What needs to be done:
What you return must match the records below character for character, except that no picture appears.

Entries supplied below:

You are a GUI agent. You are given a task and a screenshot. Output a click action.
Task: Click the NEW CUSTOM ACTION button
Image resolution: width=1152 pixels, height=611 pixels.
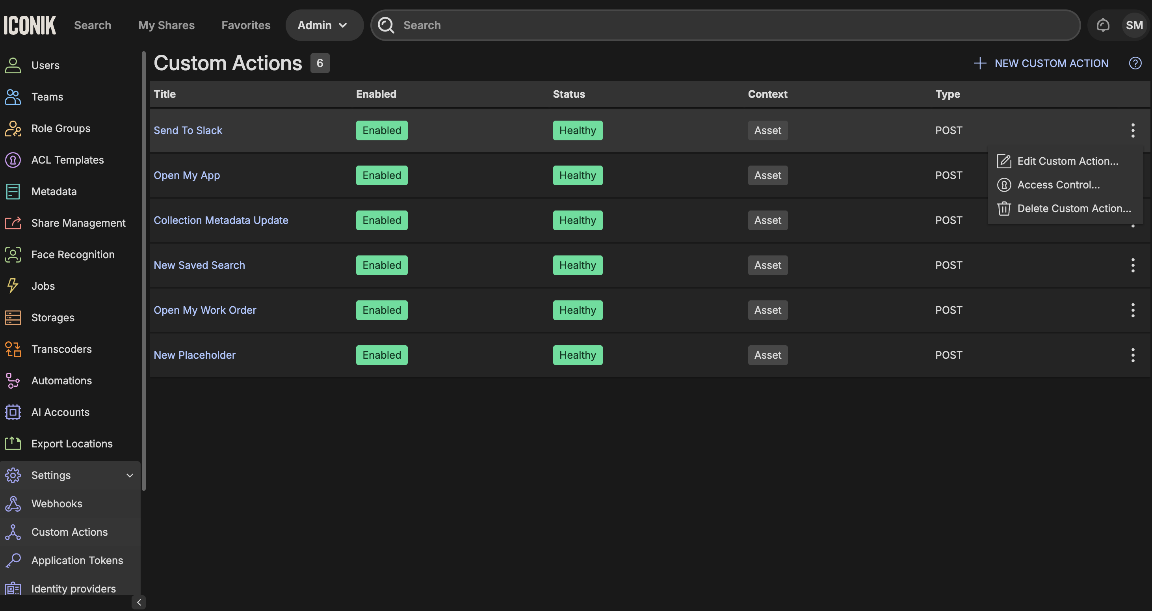1041,63
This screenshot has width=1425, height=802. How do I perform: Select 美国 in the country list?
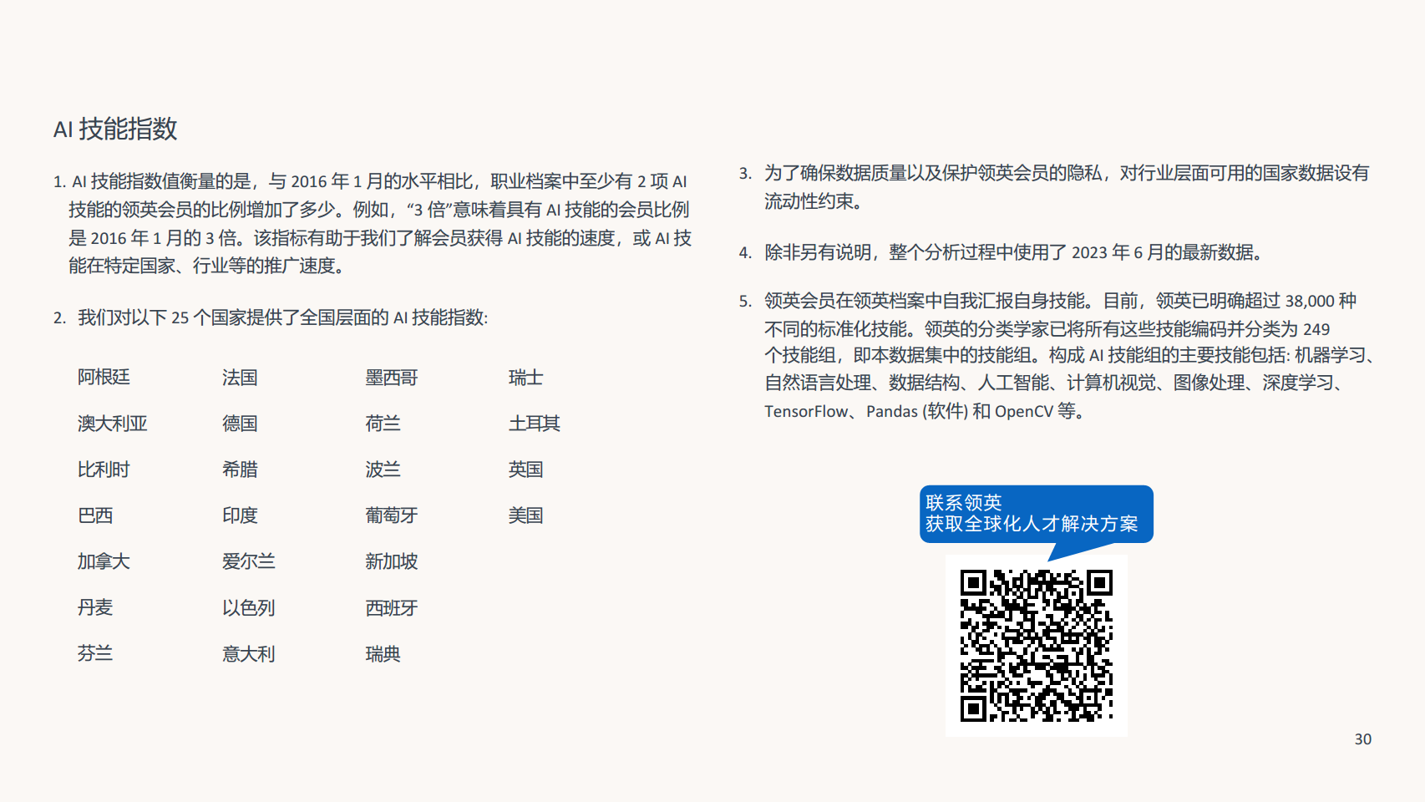coord(526,515)
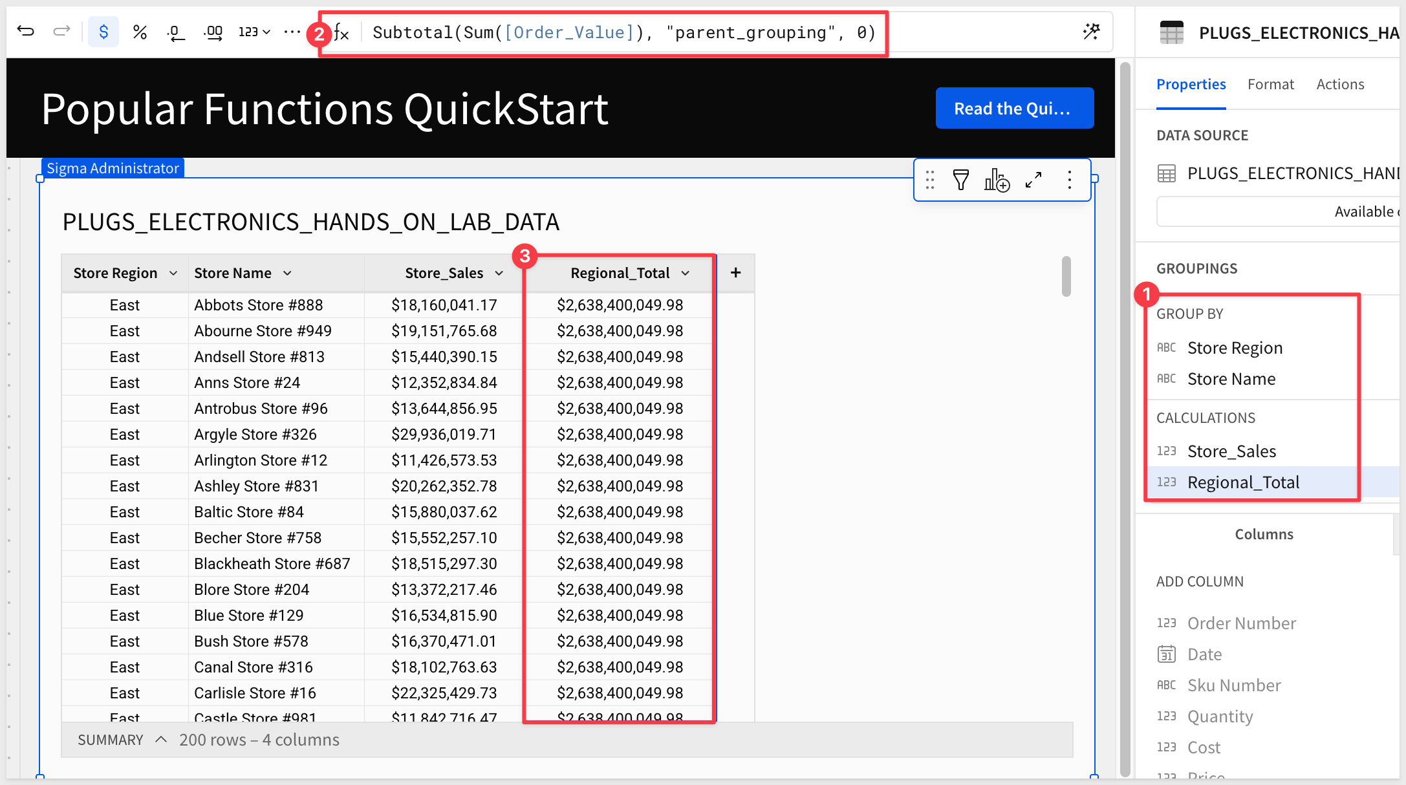Click decrease decimal places icon
The width and height of the screenshot is (1406, 785).
(x=175, y=32)
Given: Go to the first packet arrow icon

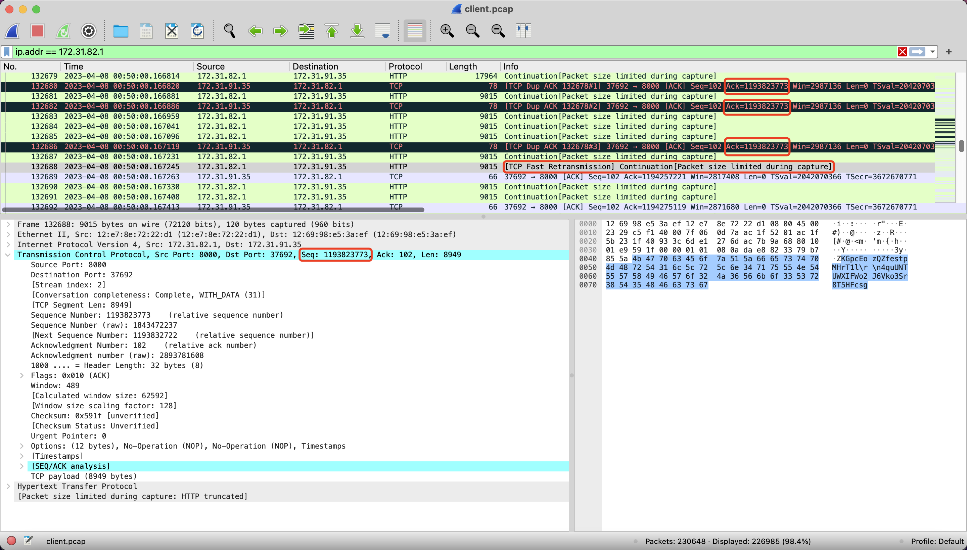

End of Entries supplied.

Solution below:
You are a GUI agent. You are given a task and a screenshot. Output a click action.
Task: Click the NEW CUSTOM ACTION button
Image resolution: width=1152 pixels, height=611 pixels.
1041,63
This screenshot has width=1425, height=802. How do I perform: Select 美国 in the country list?
coord(526,515)
Click decrease decimal places icon
The width and height of the screenshot is (1406, 785).
(x=175, y=32)
Given: Go to the first packet arrow icon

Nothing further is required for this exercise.